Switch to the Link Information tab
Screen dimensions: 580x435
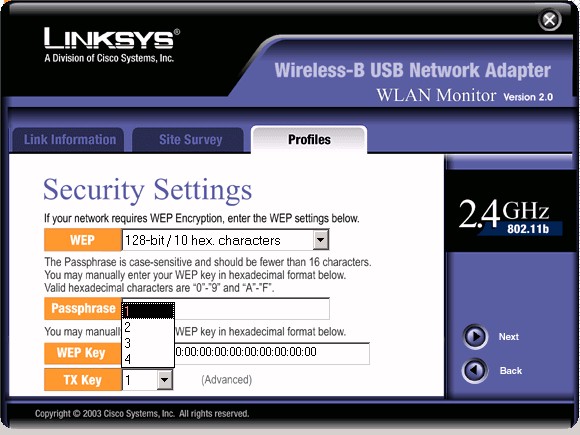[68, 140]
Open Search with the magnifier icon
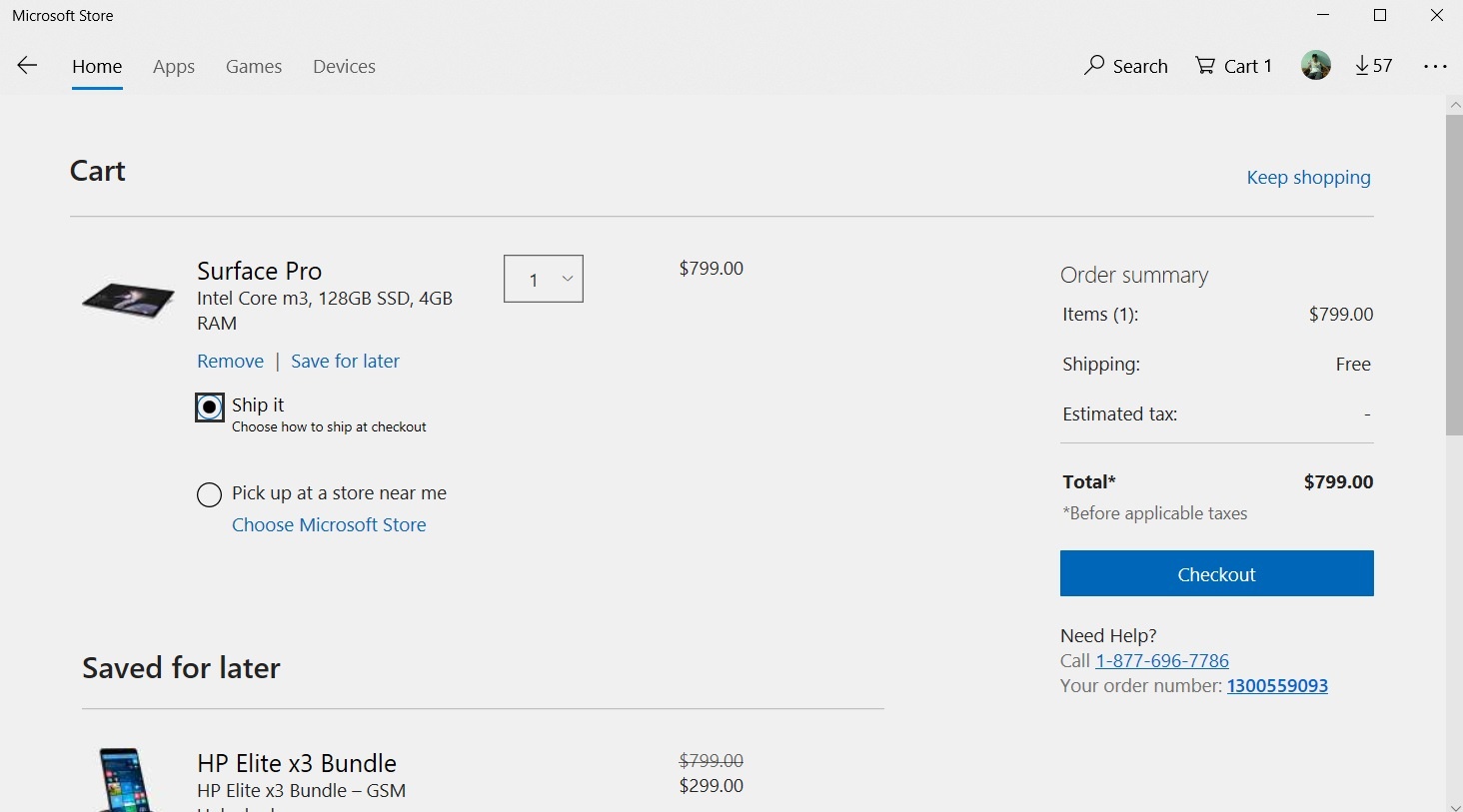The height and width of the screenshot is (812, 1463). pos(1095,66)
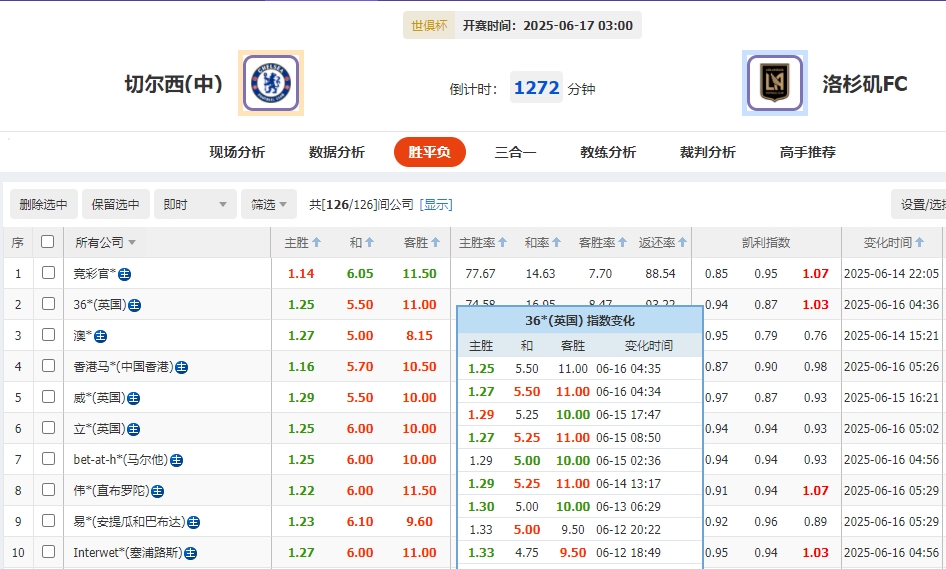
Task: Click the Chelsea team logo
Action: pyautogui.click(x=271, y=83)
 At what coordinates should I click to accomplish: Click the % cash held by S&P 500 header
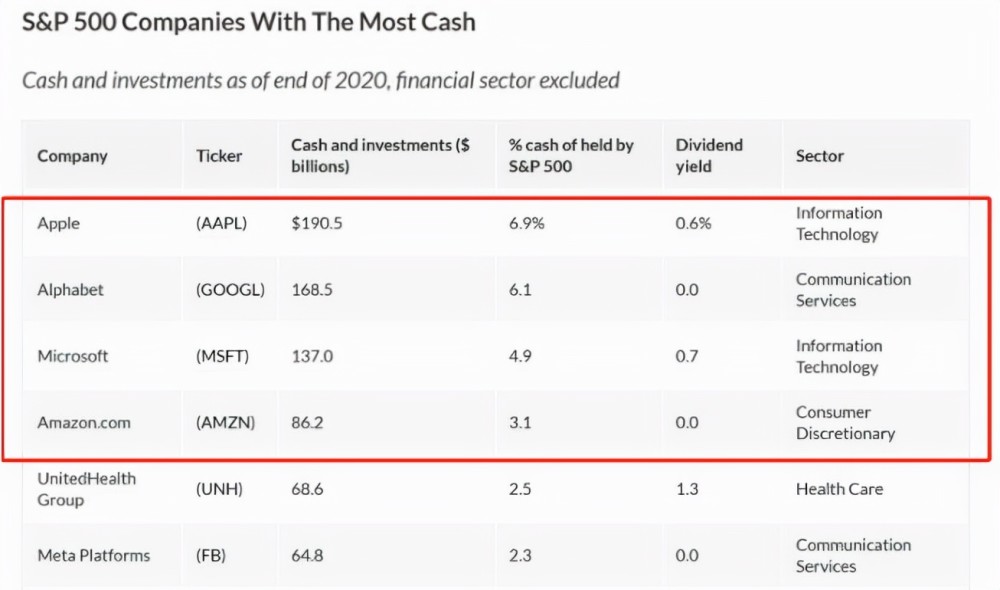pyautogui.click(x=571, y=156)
○ ○ ○ ○ ○ ○ ○
__WHAT YOU ARE ASKED TO DO__: Please print every record exactly as written, without the pictures.

__ANSWER BOX__:
Switch to the Link Information tab
Screen dimensions: 580x435
[68, 140]
Open Search with the magnifier icon
The height and width of the screenshot is (812, 1463). pos(1095,66)
Task: Click the Chelsea team logo
Action: pyautogui.click(x=271, y=83)
 At what coordinates should I click to accomplish: Click the % cash held by S&P 500 header
pyautogui.click(x=571, y=156)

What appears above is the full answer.